Senate Appropriations Committee Chairman Luke Kenley, R-Noblesville, said he killed more than 30 bills in the first half of the session that all requested state funding. The veterans group "had a pretty big wish list" that ought to have been pared down, he said, but they're not the only offenders.

"Everybody has realized that we have some money now, so the number of requests that we have is just pretty amazing," Kenley said.

Lawmakers must also consider Gov. Mike Pence's request for a fiscally responsible balanced budget and the Republican legislative agenda, which prioritizes four major categories: budget, education, ethics and public safety.

Bills that don't fall under those four categories are often turned down, lawmakers said.

That was the case with the proposal to establish a five-year veterans' recovery program to fund and provide treatment for veterans with a traumatic brain injury or posttraumatic stress disorder.

More than 50 lawmakers, including Republican House Speaker Brian Bosma, backed the plan, which would have allowed veterans to receive hyperbaric oxygen therapy. The treatment has been shown to dramatically improve TBI and PTSD symptoms but isn't covered under Medicare or reimbursable under Medicaid.

Bauerle said the legislation received a standing ovation when it unanimously passed the House public health committee, but that's the farthest got.

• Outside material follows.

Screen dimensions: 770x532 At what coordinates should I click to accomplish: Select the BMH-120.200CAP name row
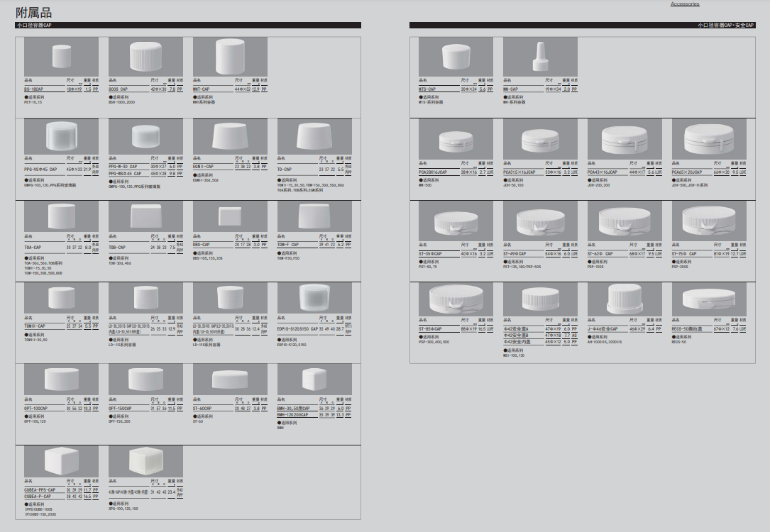click(x=293, y=415)
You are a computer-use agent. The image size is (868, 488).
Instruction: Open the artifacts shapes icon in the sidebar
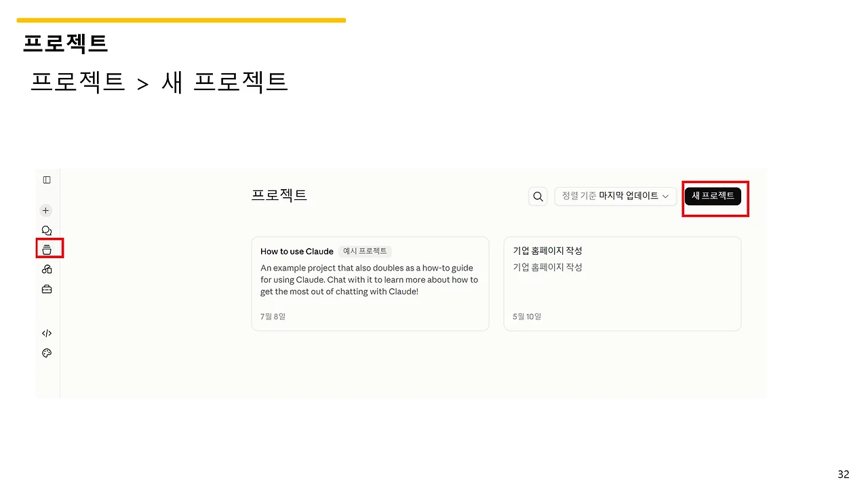coord(47,269)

House Ways and Means Committee Chairman Tim Brown, R-Crawfordsville, declined to give it a hearing before the February deadline, effectively killing the bill.

Rep. Dennis Zent, R-Angola, who authored the proposal, said the program is inexpensive compared with the burden on taxpayers when veterans aren't successful after deployment.

A 2008 study by the RAND Center for Military Health Policy Research found that PTSD affects roughly 5 percent to 15 percent of all servicemen and women. With more than 450,000 Indiana veterans, approximately 22,500 to 67,500 could be suffering from the disorder.

"They require help from the government for services such as food stamps and unemployment money," Zent said. "That costs the taxpayers funds, but it costs these people their productive lives."